In realtà, la Chiesa cattolica in Romania aveva avuto il suo impatto, nonostante la popolazione fosse a maggioranza ortodossa, e questo già dal XIX secolo, quando lo Stato cominciava ad emergere. Quando poi, dopo la Prima Guerra Mondiale, si giunse alla Grande Romania, con territorio ingrandito di un terzo, la Santa Sede cercò subito un concordato con il nuovo Stato, e lo andò a stabilire nel 1927.
Dopo la Seconda Guerra Mondiale, comincia la persecuzione. E colpisce soprattutto il mondo greco-cattolico. Il Concordato viene spesso disatteso dal governo di Petru Groza, con la scusa che la Santa Sede volesse convertire la popolazione ortodossa.
Nel 1946, il governo Groza dichiarò il nunzio Andrea Cassulo persona non grata, con l’accusa di aver collaborato con Ion Antonescu, dittatore romeno durante la guerra. La Santa Sede sostituì il nunzio Casulo con il nunzio Gerald O’Hara, statunitense, Anche lui fu accusato di spiare per gli Alleati. O’Hara continuò a ordinare vescovi e amministratori, mantenendo vivo il clero.
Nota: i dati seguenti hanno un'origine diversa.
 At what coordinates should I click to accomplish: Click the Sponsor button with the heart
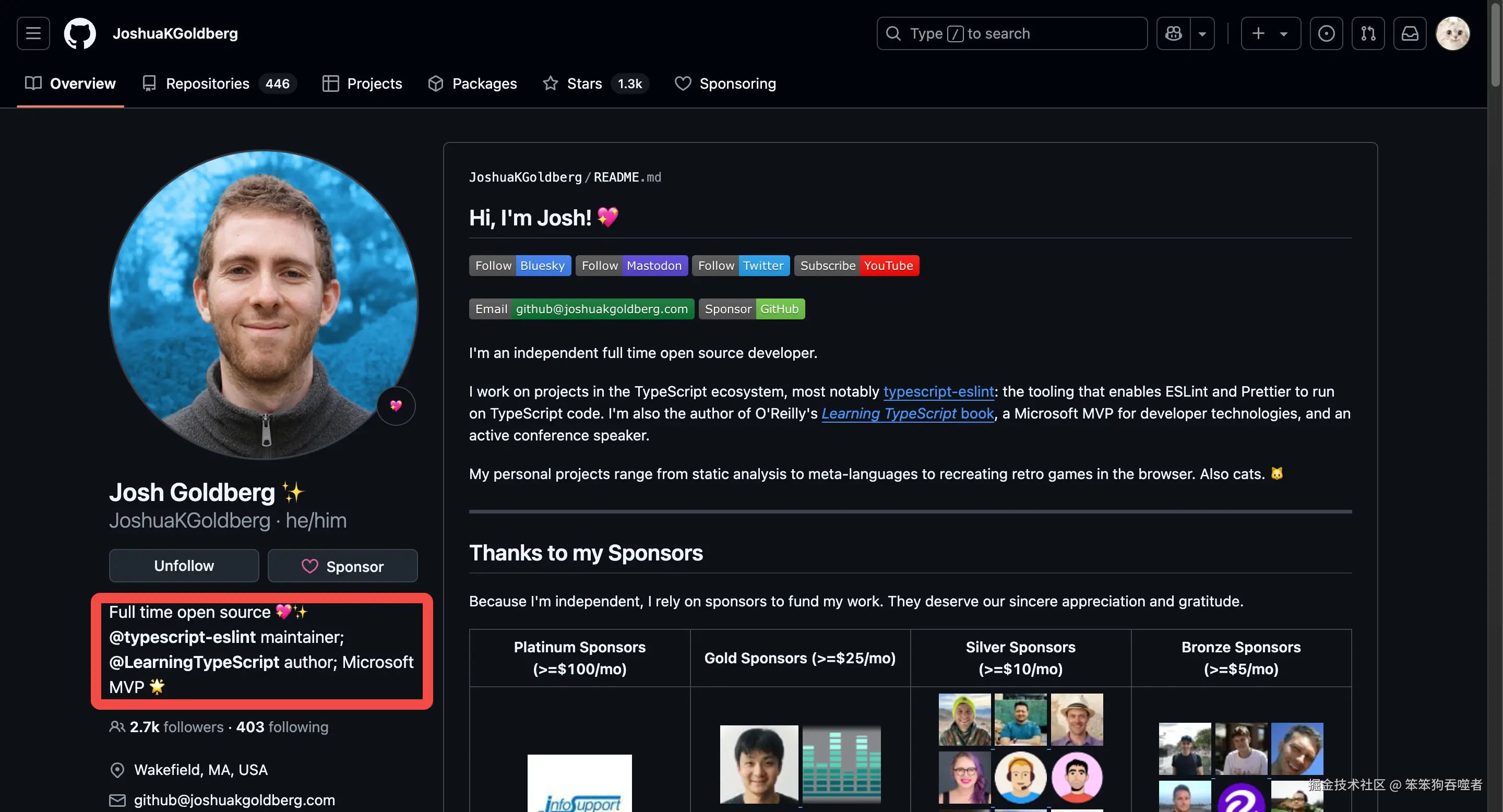342,566
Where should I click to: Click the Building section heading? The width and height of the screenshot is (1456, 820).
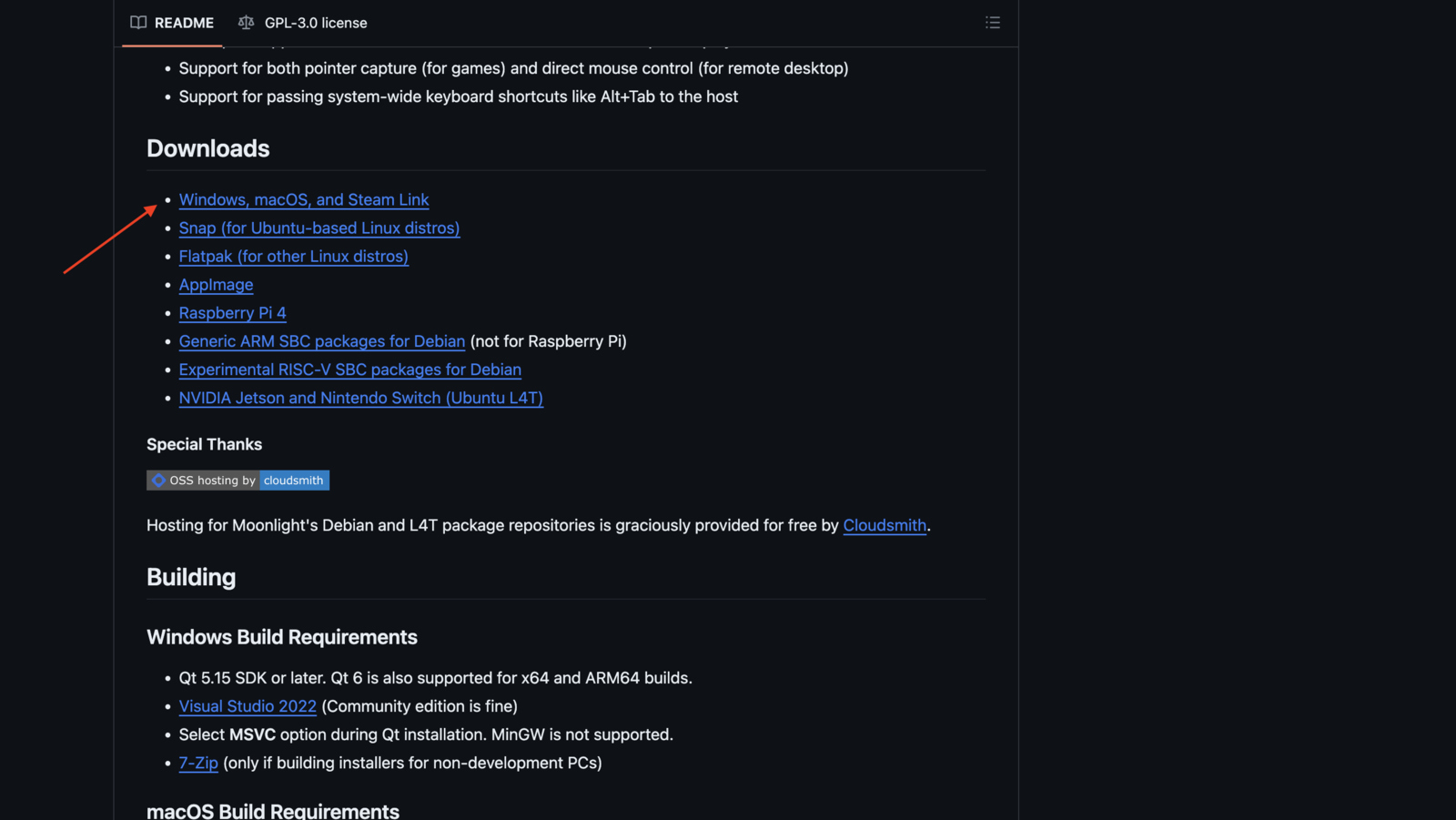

Il 17 luglio 1948, il governo romeno denunciò unilateralmente il concordato del 1927, e già a dicembre la Chiesa Greco Cattolica fu smembrata e il suo patrimonio trasferito alla Chiesa ortodossa. Furono definite nuove leggi statali per abolire l’autorità papale sui cattolici in Romania, mentre il Dipartimento dei Culti non approvò l’organigramma della Chiesa Cattolica, rendendola di fatto priva di qualunque “ombrello giuridico”.